━━━━━ INPUT DATA

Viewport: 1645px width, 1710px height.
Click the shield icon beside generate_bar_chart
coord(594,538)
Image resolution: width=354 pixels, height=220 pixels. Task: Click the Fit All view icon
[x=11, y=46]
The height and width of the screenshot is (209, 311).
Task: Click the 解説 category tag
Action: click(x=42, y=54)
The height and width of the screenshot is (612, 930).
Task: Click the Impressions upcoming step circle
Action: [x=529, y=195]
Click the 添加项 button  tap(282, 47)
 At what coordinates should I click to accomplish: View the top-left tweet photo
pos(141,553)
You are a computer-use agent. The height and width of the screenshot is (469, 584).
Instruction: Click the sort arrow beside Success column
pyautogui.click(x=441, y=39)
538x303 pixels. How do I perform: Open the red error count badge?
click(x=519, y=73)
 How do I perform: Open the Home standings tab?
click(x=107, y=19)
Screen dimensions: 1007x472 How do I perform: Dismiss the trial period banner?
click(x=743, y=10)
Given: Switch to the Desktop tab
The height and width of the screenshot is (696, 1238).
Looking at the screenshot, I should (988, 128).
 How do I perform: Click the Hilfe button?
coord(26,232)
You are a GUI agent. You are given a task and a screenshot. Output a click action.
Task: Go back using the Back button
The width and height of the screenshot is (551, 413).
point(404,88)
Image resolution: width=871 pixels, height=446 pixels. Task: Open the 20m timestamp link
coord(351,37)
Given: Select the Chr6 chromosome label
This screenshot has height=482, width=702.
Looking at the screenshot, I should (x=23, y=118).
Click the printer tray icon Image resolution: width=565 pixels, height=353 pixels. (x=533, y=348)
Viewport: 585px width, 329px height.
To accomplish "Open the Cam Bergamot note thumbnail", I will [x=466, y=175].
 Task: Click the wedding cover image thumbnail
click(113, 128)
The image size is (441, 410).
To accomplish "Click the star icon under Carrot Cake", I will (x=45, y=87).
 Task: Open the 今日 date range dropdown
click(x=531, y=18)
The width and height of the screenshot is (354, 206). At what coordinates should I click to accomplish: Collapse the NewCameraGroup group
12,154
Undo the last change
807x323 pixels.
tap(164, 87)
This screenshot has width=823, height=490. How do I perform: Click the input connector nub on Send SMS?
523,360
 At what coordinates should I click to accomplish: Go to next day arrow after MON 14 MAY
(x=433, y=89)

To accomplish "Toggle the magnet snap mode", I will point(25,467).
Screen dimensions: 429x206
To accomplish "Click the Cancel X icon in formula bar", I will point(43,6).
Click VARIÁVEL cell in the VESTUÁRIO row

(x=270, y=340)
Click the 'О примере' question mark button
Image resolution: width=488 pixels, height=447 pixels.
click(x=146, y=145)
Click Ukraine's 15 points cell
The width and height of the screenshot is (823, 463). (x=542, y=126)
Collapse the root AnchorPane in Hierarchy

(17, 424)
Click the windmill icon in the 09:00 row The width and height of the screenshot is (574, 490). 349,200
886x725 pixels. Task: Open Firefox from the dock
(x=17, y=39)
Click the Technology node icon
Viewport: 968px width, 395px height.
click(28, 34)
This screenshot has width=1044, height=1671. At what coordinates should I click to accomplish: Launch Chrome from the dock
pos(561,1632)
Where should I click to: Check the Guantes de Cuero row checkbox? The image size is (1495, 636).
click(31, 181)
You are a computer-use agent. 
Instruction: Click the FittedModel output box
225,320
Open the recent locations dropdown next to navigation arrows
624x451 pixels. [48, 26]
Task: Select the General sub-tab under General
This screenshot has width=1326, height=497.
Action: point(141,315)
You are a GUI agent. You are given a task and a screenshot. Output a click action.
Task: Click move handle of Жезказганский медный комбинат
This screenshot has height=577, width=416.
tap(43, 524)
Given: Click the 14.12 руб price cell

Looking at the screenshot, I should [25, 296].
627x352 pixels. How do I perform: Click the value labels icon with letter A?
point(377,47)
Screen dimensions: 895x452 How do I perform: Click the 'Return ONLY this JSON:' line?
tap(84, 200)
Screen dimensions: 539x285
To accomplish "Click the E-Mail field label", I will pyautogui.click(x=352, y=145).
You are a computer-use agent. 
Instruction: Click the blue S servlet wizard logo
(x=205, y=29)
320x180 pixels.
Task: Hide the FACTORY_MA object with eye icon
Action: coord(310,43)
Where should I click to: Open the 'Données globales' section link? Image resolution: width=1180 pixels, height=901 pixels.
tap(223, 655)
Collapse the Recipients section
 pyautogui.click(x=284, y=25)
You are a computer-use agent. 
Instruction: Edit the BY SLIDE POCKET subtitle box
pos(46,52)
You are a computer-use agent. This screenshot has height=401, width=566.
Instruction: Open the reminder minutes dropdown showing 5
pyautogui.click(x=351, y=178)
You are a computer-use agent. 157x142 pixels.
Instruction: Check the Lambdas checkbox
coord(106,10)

━━━━━━━━━━

◆ YOUR GOAL
All lines starting at the one holding "Screen dimensions: 539x285" and ending at the last line above must be output exactly, and no other line may appear.

◆ RESULT OF THIS TASK
Screen dimensions: 539x285
To accomplish "Click the E-Mail field label", I will pyautogui.click(x=352, y=145).
You are a computer-use agent. 
Instruction: Click the blue S servlet wizard logo
(x=205, y=29)
320x180 pixels.
Task: Hide the FACTORY_MA object with eye icon
Action: coord(310,43)
Where should I click to: Open the 'Données globales' section link? Image resolution: width=1180 pixels, height=901 pixels.
tap(223, 655)
Collapse the Recipients section
 pyautogui.click(x=284, y=25)
You are a computer-use agent. 
Instruction: Edit the BY SLIDE POCKET subtitle box
pos(46,52)
You are a computer-use agent. This screenshot has height=401, width=566.
Instruction: Open the reminder minutes dropdown showing 5
pyautogui.click(x=351, y=178)
You are a computer-use agent. 157x142 pixels.
Instruction: Check the Lambdas checkbox
coord(106,10)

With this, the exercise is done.